穣と平助に見送られ、ラウル、由奈、成の3人は階段を歩き始めた。
「ねー由奈、どこに行くのー?そろそろ私にも教えてよ。」 成が前を歩く由奈の顔を後ろから覗き込んで言う。 「そんな体勢で歩いてると転ぶから、ちゃんとしな!」 そんな由奈の言葉に成は少し頬を膨らませるも、元の体勢に戻る。 「これから行くところは地球、私の故郷。」 「私、ゆ、由奈の故郷に行けるの!?」 成は目をキラキラと輝かせ、思い切り飛び回り喜びを露わにしている。 「そのちきゅーはどんな星なの?国は何か国ある?シェイラより多いのかな?」 「国はー・・・確か195か国だったかな?言語だけでも不確定事項だけど5000以上とか。」 唖然とする成の顔を見ることもなく由奈はすたすたと歩き続ける。

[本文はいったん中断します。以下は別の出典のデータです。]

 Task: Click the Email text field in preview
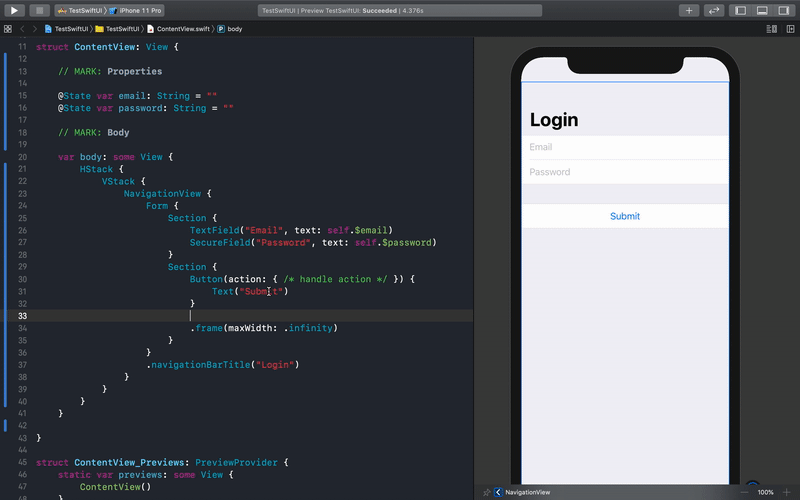[625, 147]
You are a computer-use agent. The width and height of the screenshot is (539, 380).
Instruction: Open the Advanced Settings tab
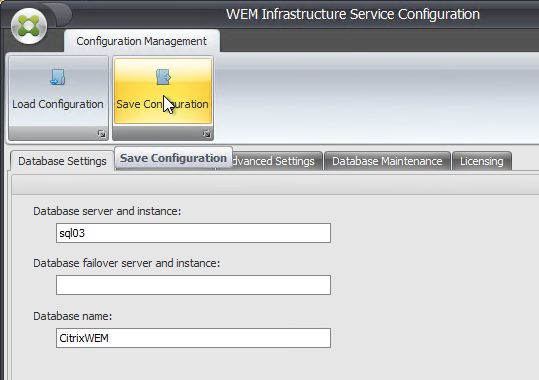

「時に由奈さん、我々の到着地点は決めてあるので?」 ふと思い出したようにラウルが由奈に問う。 「え、到着地点?それって管理局が勝手に決めてるんじゃないの?」 「いえ、管理局は封筒が届いた人間の所に着くよう設定をしているのみで、 それ以外の理由でこちらから他の星へ出向く場合の着地点は 行く人間に任せているようです。行きたい着地点を強く願えば設定は完了です。」 「ふーん・・・でもそれって知らない星だったらどうするの?」 「そういう場合におきましてはお任せコースというのが存在します。」
由奈は着きたい場所が自分にとってどこなのか、考える。 自宅?今更合わせる顔なんてない。 じゃあどこに?好きだったお店でも行こうか?それともディ〇ニーランドでも行く? いやいや・・・仮にも公務で遊びに来てるんじゃないんだから。 でもやっぱり自宅や家族のその後は気になる。 「由奈さん?大丈夫ですか?」 はっとラウルにすぐに返事する由奈。 「あ、うんごめんなさい。ちょっと考え事しちゃって・・・。」 「そうですか・・・おや、彼方に出口が見えてきましたよ。」
あの出口はどこに繋がっているんだろう・・・? 由奈はふと不安になった。